Competitive analysis of the top-K ranking problem
This work addresses a fundamental ranking problem with applications in recommender systems, web search, and crowdsourcing, offering a significant algorithmic improvement over prior methods.
The paper tackles the problem of identifying the top-K items from noisy pairwise comparisons under a general noise model, presenting a linear-time algorithm with a competitive ratio of Õ(√n), which is shown to be tight and improves upon previous algorithms with ratios of Ω̃(n) or worse.

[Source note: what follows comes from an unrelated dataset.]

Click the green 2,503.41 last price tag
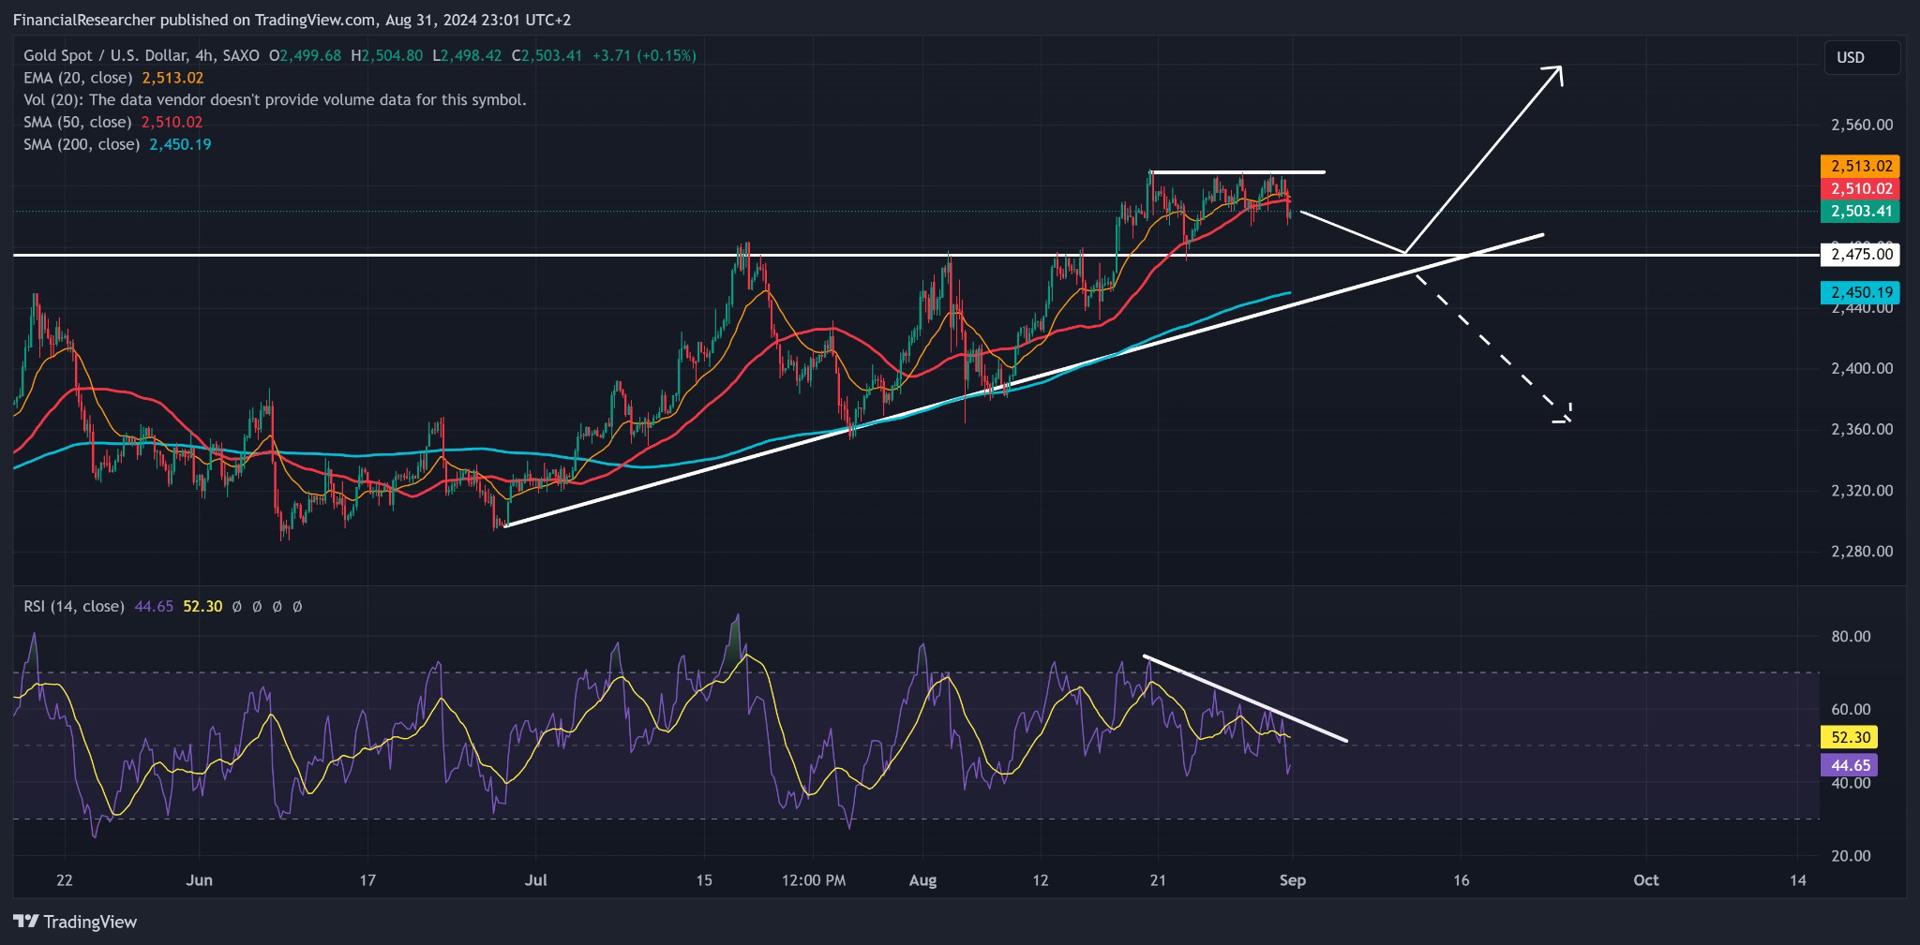Image resolution: width=1920 pixels, height=945 pixels. [1860, 212]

Motivated by applications in recommender systems, web search, social choice and crowdsourcing, we consider the problem of identifying the set of top $K$ items from noisy pairwise comparisons. In our setting, we are non-actively given $r$ pairwise comparisons between each pair of $n$ items, where each comparison has noise constrained by a very general noise model called the strong stochastic transitivity (SST) model. We analyze the competitive ratio of algorithms for the top-$K$ problem. In particular, we present a linear time algorithm for the top-$K$ problem which has a competitive ratio of $\tilde{O}(\sqrt{n})$; i.e. to solve any instance of top-$K$, our algorithm needs at most $\tilde{O}(\sqrt{n})$ times as many samples needed as the best possible algorithm for that instance (in contrast, all previous known algorithms for the top-$K$ problem have competitive ratios of $\tildeΩ(n)$ or worse). We further show that this is tight: any algorithm for the top-$K$ problem has competitive ratio at least $\tildeΩ(\sqrt{n})$.